When we get to the restaurant, Maggie goes into the bathroom, right away. I get us a booth. It's one of those places that could only be L.A., imitating a place that's just like America was supposed to be, back between Buddy Holly and going to Vietnam. Maggie washes her face, takes off all the makeup, and pulls her hair back into a ponytail. Our waitress recognizes her anyway. But she doesn't fuss about it. Maybe she's good about that sort of thing, the celebrity thing, or just tired.

Maggie orders a stack of pancakes, some sausage—which most of the time she wouldn't approve of—and coffee. I get a couple of eggs and toast. There's a bunch of musicians in back. Everything black and lots of leather.

“He was a drunk,” I tell her. Why shouldn't she know about my father. “When he got drunk, he used to whale on me some. Not like on the movie of the week, where he's breaking my ribs and sending me to the hospital and such. Just beating on me.”

“I'm sorry, Joe,” she says, full of sympathy.

“Don't be. You say shit like that, I won't tell you nothin'.”

“I'm sorry. That I was sorry.”

“I'll tell you a story. How I come out on top. First off, you gotta understand, you got an old man like that, it teaches you you can take it, makes you tough.” She still looks at me with sympathy. Which makes me angry. “You don't get it.” She doesn't.

“OK, tell me.”

“Kids used to brag about how hard their old man hit them.”

“Men are such assholes,” she says.

“Yeah, men are assholes.

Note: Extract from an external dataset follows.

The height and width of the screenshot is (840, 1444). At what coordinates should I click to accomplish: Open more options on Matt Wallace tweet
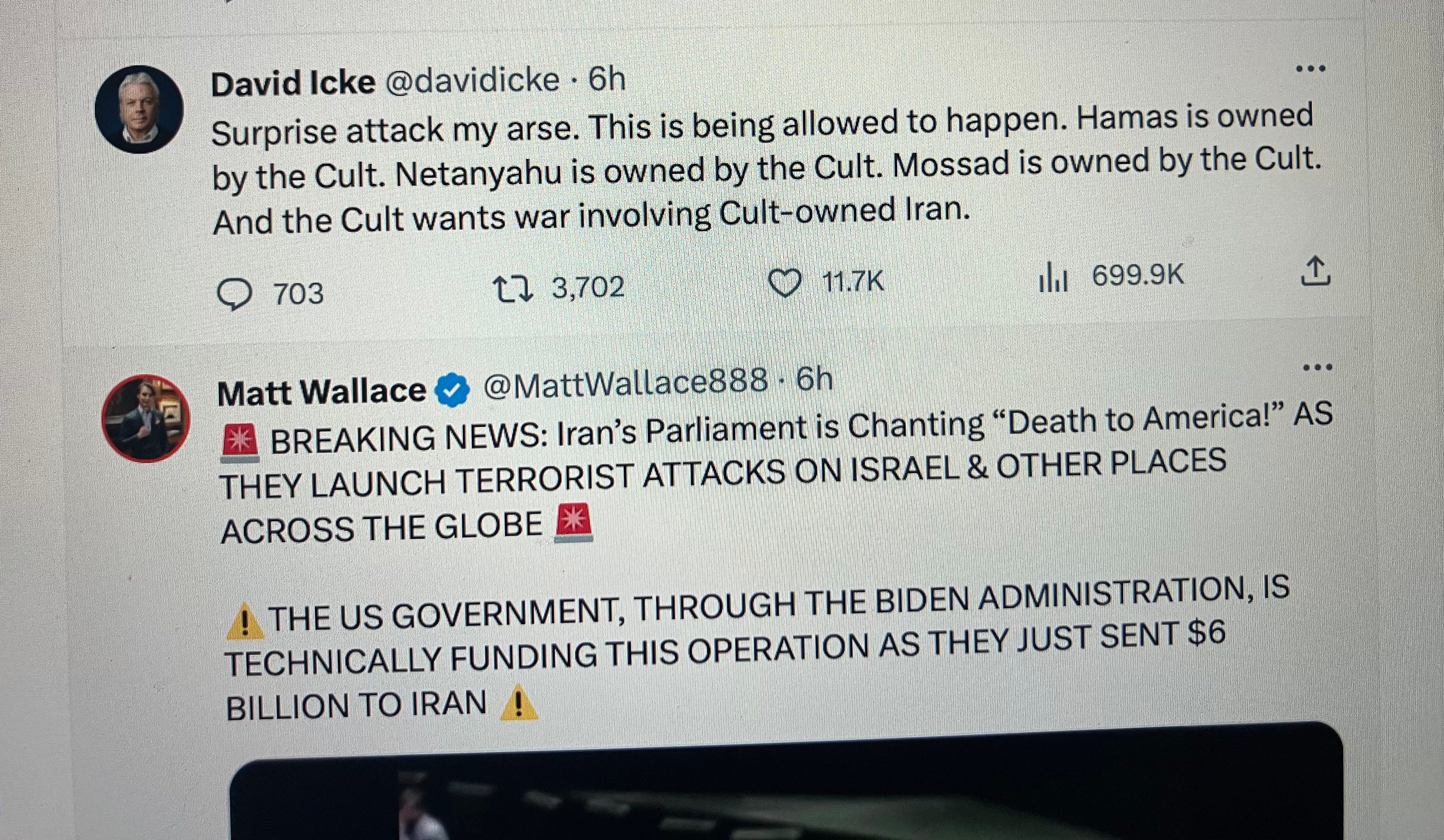coord(1317,367)
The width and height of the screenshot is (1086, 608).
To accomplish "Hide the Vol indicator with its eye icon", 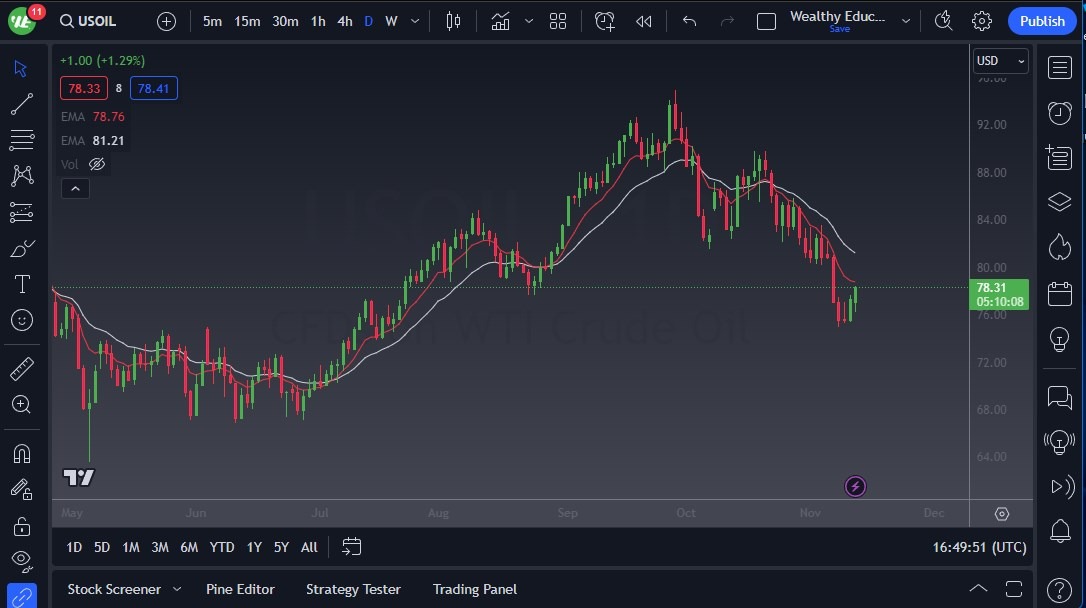I will [x=96, y=163].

No question about it. Why don't you get yourself a girl. Maybe that's what you should do. Maybe that's what you really want.”

“How tough was your old man?”

“He worked a foundry most of his life. Ever been in a foundry?”

“No.”

“They make molds. They pour molten metal in the molds. Most of the molds are made out of sand. Plain old wet sand. Like at the beach. So the man spent his life carrying around boxes of wet sand, buckets of molten metal. Hundred pounds, two hundred pounds, five hundred, whatever. All day long. And it's hot. The metal splatters. It finds any bare skin you got. You can't drop what you're doing, because what you're doing is carrying one side of a hundred-pound bucket of liquid aluminum, so hot it flows like your morning coffee. So that's how tough my old man was.”

“Pretty tough.”

“Pretty tough. Man's work. Good work for a man. Anyway, problem was, problem was, he drank. So we weren't living too good, between him missing work and spending his money down in the bar. It was mostly when he got drunk that he'd get angry and beat the shit out of me, or take a couple of swipes at me, anyway. It was just a matter of surviving until he thought he'd done enough or he went to sleep. I'm not bitching about it. That's the way it is, until a boy grows big enough to go out and make his own place or big enough to stand up for himself and say ‘No more.' That's the way it is in nature, you know that.”